La procedura espulsiva era stata adottata a
conclusione del procedimento collettivo attivato dal datore di lavoro per
sovradimensionamento strutturale.

2. Per la cassazione della sentenza emessa in sede
di reclamo ricorre L.A., prospettando sei motivi di ricorso.

3. Resiste con controricorso l’E.F., Ente D.O.,
Formazione Aggiornamento Professionale.

4. Il Procuratore Generale ha depositato conclusione
scritte.

5. E.F. ha depositato memoria in prossimità
dell’udienza pubblica.

 

Ragioni della decisione

 

1. Occorre premettere che la Corte d’Appello con la
sentenza oggetto di ricorso ha statuito, in particolare, quanto segue.

Ha dichiarato inammissibile la censura relativa alla
violazione di leggi regionali e del Contratto collettivo di settore, affermando
che mancavano specifiche contestazioni da parte del lavoratore appellante alle
dettagliate argomentazioni svolte del Tribunale.

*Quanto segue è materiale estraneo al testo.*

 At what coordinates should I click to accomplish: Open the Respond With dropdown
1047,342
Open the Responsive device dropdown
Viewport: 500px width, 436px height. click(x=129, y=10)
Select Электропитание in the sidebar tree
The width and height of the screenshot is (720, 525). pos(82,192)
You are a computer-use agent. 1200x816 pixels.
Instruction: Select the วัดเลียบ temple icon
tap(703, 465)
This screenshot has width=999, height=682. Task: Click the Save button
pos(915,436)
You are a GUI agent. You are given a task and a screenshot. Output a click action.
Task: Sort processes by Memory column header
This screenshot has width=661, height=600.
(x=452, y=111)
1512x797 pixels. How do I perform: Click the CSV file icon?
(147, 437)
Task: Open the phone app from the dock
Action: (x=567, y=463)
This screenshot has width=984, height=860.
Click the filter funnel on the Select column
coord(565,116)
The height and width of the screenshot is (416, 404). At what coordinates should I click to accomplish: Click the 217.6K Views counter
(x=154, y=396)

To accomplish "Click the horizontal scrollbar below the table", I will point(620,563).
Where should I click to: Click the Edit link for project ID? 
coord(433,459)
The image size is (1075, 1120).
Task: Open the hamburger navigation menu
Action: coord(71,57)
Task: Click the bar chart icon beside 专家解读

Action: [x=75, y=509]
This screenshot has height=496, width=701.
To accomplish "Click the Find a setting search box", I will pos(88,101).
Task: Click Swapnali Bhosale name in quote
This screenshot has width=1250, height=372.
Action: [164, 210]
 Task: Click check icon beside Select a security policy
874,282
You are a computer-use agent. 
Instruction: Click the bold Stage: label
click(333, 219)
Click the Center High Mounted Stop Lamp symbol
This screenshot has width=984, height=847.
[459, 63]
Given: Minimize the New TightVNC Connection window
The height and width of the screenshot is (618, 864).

Ha affermato, quindi, che la procedura riguardava
l’intero ambito regionale, coinvolgendo le sedi E.F. di Palermo e di Paternò, e
la comunicazione aziendale di avvio della procedura doveva ritenersi completa,
in quanto venivano indicati in modo chiaro sia i motivi che determinavano la
situazione di esubero del personale, sia il numero dei profili professionali
dei dipendenti in eccedenza e di quelli abitualmente impiegati, nonché
l’impossibilità per l’Ente di ricorrere a misure alternative, quali l’assegno
di solidarietà.

Quanto, invece, all’omessa informazione in seno alla
comunicazione preventiva del criterio delle “quote rosa -, poi applicato
dall’Ente (nel settore dei formatori di sostegno, dove era inserito il
lavoratore e dove vi erano 3 esuberi su 4 posti, lo stesso pur essendo
risultato primo per punteggio era stato escluso in favore della seconda, in ragione
della suddetta disciplina), la Corte d’Appello, in particolare, rilevava che
piuttosto che costituire un criterio di scelta del personale da licenziare, lo
stesso assurgeva a limite imposto dalla legge, che in quanto tale fuoriusciva
dal novero delle informazioni che la comunicazione iniziale doveva contenere a
pena di illegittimità della procedura.

Solo dopo aver individuato i criteri di scelta da
applicare, e quindi il personale che sulla scorta degli stessi andrebbe
licenziato, può essere fornita un’indicazione circa la percentuale di
manodopera femminile che va mantenuta.

La Corte d’Appello non attribuiva rilievo, in
relazione alla presunta insussistenza dei presupposti di fatto e di diritto del
licenziamento, alla circostanza della sospensione, con ordinanza del TAR,
dell’atto di esclusione dell’E.F. dalla graduatoria relativa all’Avviso
finanziato dalla Regione 8/2016, non avendo tale evenienza inficiato la
validità del provvedimento di esclusione, dal momento che non risultava che la
Regione avesse provveduto ad un riesame dei punteggi.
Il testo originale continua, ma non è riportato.